- _GIVEN DATA_
........

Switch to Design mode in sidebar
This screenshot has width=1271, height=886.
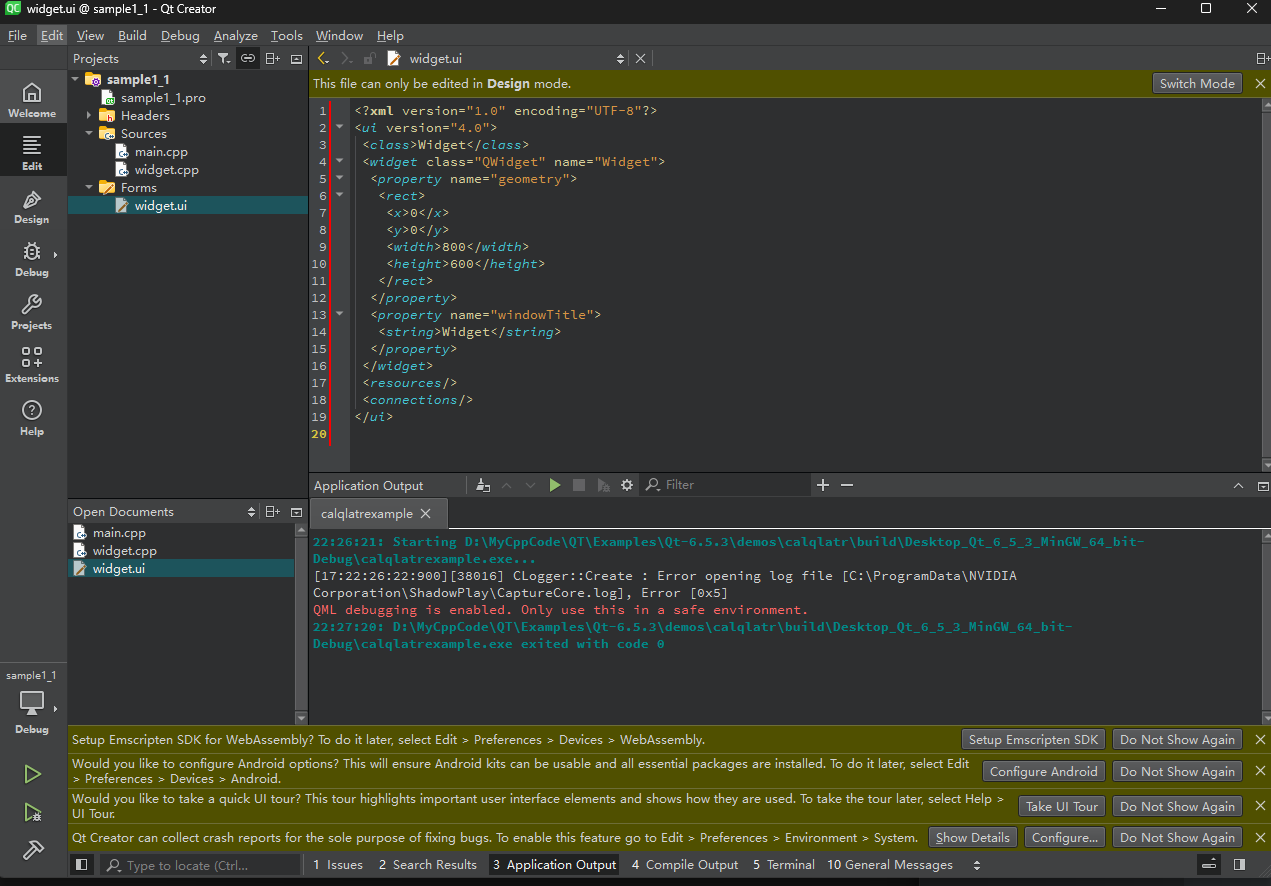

........

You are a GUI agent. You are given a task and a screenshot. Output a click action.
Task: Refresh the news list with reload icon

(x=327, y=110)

........

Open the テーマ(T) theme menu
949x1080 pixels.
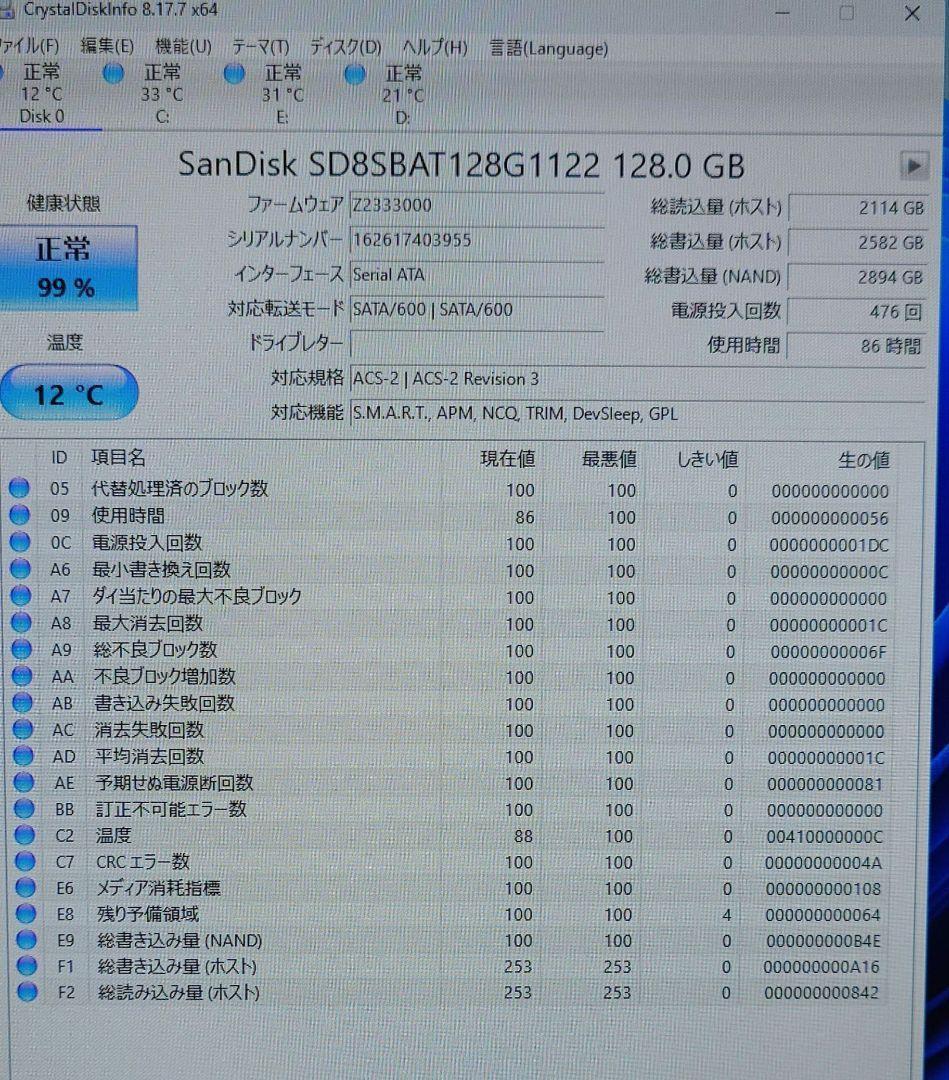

........

- _WORK INSTRUCTION_
Your answer should consist only of the lines above between the line holding "Switch to Design mode in sidebar" and the line holding "This screenshot has width=1271, height=886.", inclusive, each transcribed exactly.

- _ANSWER TO THE EXERCISE_
Switch to Design mode in sidebar
This screenshot has width=1271, height=886.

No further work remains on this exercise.